[Resenha] O Rouxinol | Kristin Hannah

Título: O Rouxinol
Título Original: The Nightingale
Autora: Kristin Hannah
ISBN: 9788580414684 
Editora: Arqueiro
Gênero: Drama, Romance
Sinopse: França, 1939: No pequeno vilarejo de Carriveau, Vianne Mauriac se despede do marido, que ruma para o fronte. Ela não acredita que os nazistas invadirão o país, mas logo chegam hordas de soldados em marcha, caravanas de caminhões e tanques, aviões que escurecem os céus e despejam bombas sobre inocentes. Quando o país é tomado, um oficial das tropas de Hitler requisita a casa de Vianne, e ela e a filha são forçadas a conviver com o inimigo ou perder tudo. De repente, todos os seus movimentos passam a ser vigiados e Vianne é obrigada a fazer escolhas impossíveis, uma após a outra, e colaborar com os invasores para manter sua família viva. Isabelle, irmã de Vianne, é uma garota contestadora que leva a vida com o furor e a paixão típicos da juventude. Enquanto milhares de parisienses fogem dos terrores da guerra, ela se apaixona por um guerrilheiro e decide se juntar à Resistência, arriscando a vida para salvar os outros e libertar seu país.

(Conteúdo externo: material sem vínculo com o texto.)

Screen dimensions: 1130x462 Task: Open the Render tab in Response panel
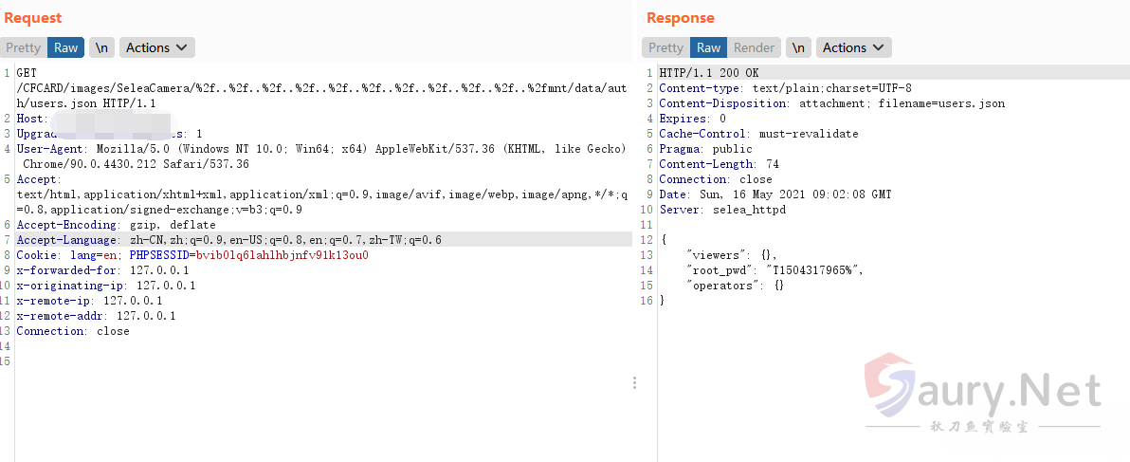tap(754, 47)
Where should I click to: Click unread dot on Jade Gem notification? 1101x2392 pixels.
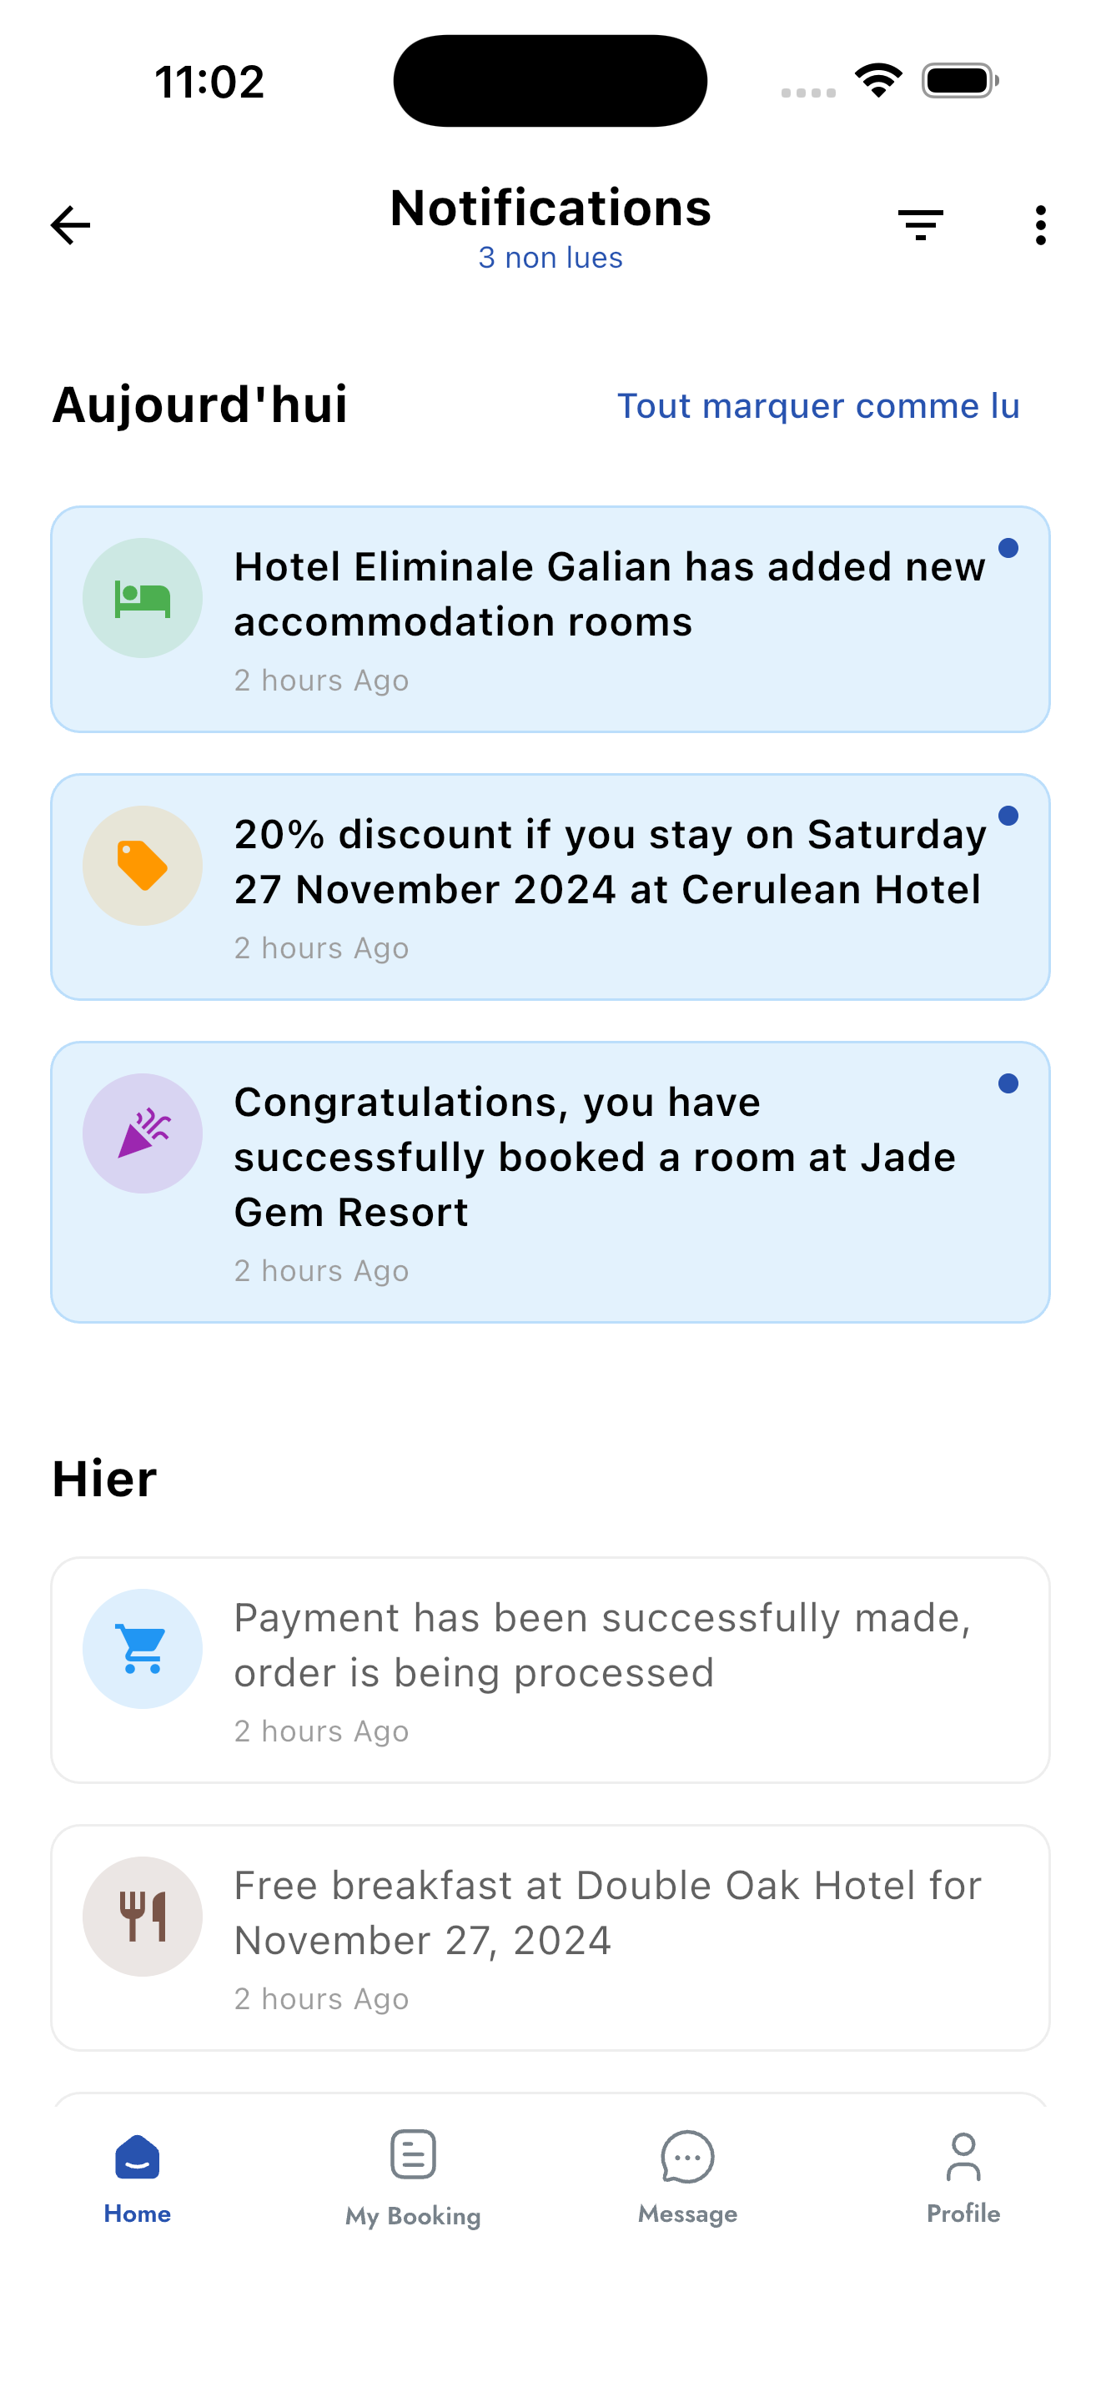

Seguindo a trajetória dessas duas grandes mulheres e revelando um lado esquecido da História, O Rouxinol é uma narrativa sensível que celebra o espírito humano e a força das mulheres que travaram batalhas diárias longe do fronte. Separadas pelas circunstâncias, divergentes em seus ideais e distanciadas por suas experiências, as duas irmãs têm um tortuoso destino em comum: proteger aqueles que amam em meio à devastação da guerra – e talvez pagar um preço inimaginável por seus atos de heroísmo.
"- Os homens contam histórias - respondo. É a resposta mais simples para a pergunta dele. - As mulheres seguem em frente com essas histórias. Para nós foi uma guerra nas sombras. Ninguém organizou desfiles para nós quando a guerra acabou, não nos deram medalhas nem nos mencionaram nos livros de história. Fizemos o que precisávamos fazer durante a guerra, e quando tudo acabou nos recolhemos os cacos para começar a vida de novo."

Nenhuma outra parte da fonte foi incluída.